No en balde, en 2015, cuando ya era evidente el derrumbe del apoyo popular a su gobierno, Nicolás Maduro, el sucesor de Chávez, propuso a su partido la urgente necesidad de “repolarizar” al país. Es la dinámica salvadora de cualquier proyecto populista.
Se trata de un proceso complejo y a veces difícil de diseccionar. Supone la existencia de una vocación mesiánica pero también involucra a muchos otros actores. Todo narciso necesita de un espejo. Y no le bastan los cristales de los aduladores de turno, de sus voceros militantes, de sus apóstoles devotos y de sus hagiógrafos. Pide más. Necesita engancharse todo el tiempo con quienes no lo quieren para que la tensión con ellos sea permanente. De lado y lado, esta dinámica puede terminar siendo adictiva.
Cuando AMLO, tras unas declaraciones infelices sobre el gremio médico, se ve obligado a pedir excusas, lo hace finalmente como un trámite impuesto. Es un niño que acepta a regañadientes el castigo pero que, de inmediato, ofrece una nueva provocación: cita al Che Guevara y a Salvador Allende. Le devuelve a los ofendidos una nueva irritación y demuestra que las formas no le importan demasiado. En el fondo, desea que la tensión continúe, no quiere dejar de ser la noticia. Necesita seguir viendo su imagen en el espejo.
Pero del lado de quienes lo adversan, también la polarización puede ser una oportunidad tentadora. Provee una excitación especial y ofrece un espacio extremo que encuentra en los medios y en las redes una rápida combustión. En Venezuela también se dio un fenómeno comunicacional que solo parecía tener sentido y sustento en su ataque a Hugo Chávez. Es la contraparte del proceso, que también puede ofrecer ventajas para algunos. En México, por ejemplo, es lo que le permite al expresidente Felipe Calderón tratar de resucitar como figura pública. La polarización no es un ejercicio unilateral. Respira y transpira en los dos polos. Te invita a una nueva zona de confort donde se puede ser radical y hacer catarsis fácilmente, donde la política se reduce a escribir un tuit.

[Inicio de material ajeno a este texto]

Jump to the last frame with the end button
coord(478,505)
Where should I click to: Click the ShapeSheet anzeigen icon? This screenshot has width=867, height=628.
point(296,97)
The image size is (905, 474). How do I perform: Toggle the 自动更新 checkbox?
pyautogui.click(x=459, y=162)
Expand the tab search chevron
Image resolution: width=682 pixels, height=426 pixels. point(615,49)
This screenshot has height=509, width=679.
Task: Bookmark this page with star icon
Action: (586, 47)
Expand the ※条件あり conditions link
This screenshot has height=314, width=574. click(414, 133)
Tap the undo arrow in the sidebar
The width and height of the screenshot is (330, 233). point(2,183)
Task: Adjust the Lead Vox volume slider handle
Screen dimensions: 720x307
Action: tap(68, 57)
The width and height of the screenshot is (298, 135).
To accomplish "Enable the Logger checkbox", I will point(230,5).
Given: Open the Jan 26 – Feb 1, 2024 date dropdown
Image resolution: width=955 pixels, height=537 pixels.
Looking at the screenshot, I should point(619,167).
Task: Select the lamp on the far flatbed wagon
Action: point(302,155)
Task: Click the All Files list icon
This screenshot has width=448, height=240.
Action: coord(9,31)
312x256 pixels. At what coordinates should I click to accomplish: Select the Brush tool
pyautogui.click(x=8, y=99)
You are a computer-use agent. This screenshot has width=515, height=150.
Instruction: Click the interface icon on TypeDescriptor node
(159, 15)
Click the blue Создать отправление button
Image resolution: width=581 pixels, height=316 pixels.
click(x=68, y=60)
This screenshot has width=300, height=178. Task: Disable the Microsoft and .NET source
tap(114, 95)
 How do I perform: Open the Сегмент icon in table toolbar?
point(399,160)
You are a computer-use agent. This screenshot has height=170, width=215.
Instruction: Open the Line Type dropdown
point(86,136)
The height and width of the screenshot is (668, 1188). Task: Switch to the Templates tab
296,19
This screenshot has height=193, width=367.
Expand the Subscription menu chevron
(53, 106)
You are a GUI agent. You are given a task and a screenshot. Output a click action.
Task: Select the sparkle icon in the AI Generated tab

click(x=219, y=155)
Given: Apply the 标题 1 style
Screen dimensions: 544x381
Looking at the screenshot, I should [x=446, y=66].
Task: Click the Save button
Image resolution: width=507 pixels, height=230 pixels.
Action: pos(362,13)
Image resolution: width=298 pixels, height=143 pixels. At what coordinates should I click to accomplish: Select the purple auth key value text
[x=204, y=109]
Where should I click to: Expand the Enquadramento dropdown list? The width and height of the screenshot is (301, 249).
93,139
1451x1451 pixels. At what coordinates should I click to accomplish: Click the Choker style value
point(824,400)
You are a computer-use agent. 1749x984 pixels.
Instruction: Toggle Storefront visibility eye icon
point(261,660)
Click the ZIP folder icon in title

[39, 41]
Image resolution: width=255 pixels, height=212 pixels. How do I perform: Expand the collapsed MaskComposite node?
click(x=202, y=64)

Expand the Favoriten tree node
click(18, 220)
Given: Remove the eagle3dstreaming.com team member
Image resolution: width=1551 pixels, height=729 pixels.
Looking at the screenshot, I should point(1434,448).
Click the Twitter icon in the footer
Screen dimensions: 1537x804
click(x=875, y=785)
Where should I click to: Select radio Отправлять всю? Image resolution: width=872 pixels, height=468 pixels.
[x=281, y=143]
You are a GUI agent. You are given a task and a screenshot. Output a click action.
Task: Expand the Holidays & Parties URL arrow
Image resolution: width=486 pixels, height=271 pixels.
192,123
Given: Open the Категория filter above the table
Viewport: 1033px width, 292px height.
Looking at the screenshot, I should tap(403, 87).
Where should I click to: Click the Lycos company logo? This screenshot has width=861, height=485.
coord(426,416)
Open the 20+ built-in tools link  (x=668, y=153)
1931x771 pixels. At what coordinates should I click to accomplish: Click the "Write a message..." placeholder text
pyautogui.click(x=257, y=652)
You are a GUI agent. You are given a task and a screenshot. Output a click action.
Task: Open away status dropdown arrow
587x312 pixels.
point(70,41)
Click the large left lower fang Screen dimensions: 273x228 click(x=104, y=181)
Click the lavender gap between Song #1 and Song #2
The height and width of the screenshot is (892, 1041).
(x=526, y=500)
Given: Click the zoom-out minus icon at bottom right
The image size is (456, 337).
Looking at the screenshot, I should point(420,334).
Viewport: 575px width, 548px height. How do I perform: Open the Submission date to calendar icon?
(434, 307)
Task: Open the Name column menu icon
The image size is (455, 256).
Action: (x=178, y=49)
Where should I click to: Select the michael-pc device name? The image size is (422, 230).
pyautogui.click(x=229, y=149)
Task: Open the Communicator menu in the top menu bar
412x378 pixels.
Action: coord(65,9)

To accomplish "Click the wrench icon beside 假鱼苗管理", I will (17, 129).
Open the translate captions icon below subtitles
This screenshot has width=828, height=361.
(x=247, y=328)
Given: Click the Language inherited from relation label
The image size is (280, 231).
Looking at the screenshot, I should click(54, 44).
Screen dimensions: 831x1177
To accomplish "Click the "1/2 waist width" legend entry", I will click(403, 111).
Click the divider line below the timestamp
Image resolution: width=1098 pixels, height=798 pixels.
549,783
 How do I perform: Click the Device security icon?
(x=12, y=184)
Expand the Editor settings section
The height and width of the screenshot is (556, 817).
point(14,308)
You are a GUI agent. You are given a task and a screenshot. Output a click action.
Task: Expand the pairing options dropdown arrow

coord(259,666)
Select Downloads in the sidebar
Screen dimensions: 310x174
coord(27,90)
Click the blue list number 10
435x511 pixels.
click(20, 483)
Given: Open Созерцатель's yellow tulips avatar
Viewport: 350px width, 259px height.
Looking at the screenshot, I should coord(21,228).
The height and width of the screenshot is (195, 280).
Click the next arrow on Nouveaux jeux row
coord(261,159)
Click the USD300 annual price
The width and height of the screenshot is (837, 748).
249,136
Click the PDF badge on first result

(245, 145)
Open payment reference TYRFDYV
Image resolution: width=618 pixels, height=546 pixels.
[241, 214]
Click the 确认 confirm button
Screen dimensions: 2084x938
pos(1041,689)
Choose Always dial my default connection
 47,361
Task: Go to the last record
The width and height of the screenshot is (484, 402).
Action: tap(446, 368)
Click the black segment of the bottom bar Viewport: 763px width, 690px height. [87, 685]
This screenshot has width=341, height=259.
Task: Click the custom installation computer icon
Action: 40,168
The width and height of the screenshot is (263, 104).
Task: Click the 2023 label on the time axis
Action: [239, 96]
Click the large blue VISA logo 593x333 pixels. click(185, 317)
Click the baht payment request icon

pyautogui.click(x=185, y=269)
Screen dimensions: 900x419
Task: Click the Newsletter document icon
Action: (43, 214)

Más allá de todas las diferencias entre los dos países y los dos líderes, AMLO —al igual que Chávez— siente que no fue elegido para gobernar un país sino para cambiar su historia. Él es el fin y el comienzo de una nueva era. Y necesita sentir y hacer sentir esto a los demás a cada momento. Polariza para mantener la adrenalina de la sociedad en alto, para promover la esperanza pero —sobre todo— para enfatizar una amenaza, un peligro. Para que la 4T nunca deje de ser una emoción.
Tal vez ahora, más que buscar ansiosamente las similitudes entre AMLO y Hugo Chávez, México podría tratar de aprender de la experiencia de la democracia venezolana a la hora de enfrentar el populismo. Corresponder apasionadamente a las provocaciones polarizantes fue en Venezuela una forma de alimentar el narcisismo. Mucho más útil y eficaz habría sido la recuperación de la política original, el trabajo sobre espacios y relaciones de poder alternativos, la construcción de un movimiento ciudadano distinto, dedicado a generar su propio poder a partir de luchas concretas y no del enganche emocional con el presidente.
Quizás valdría la pena comenzar por desvanecer el espejo.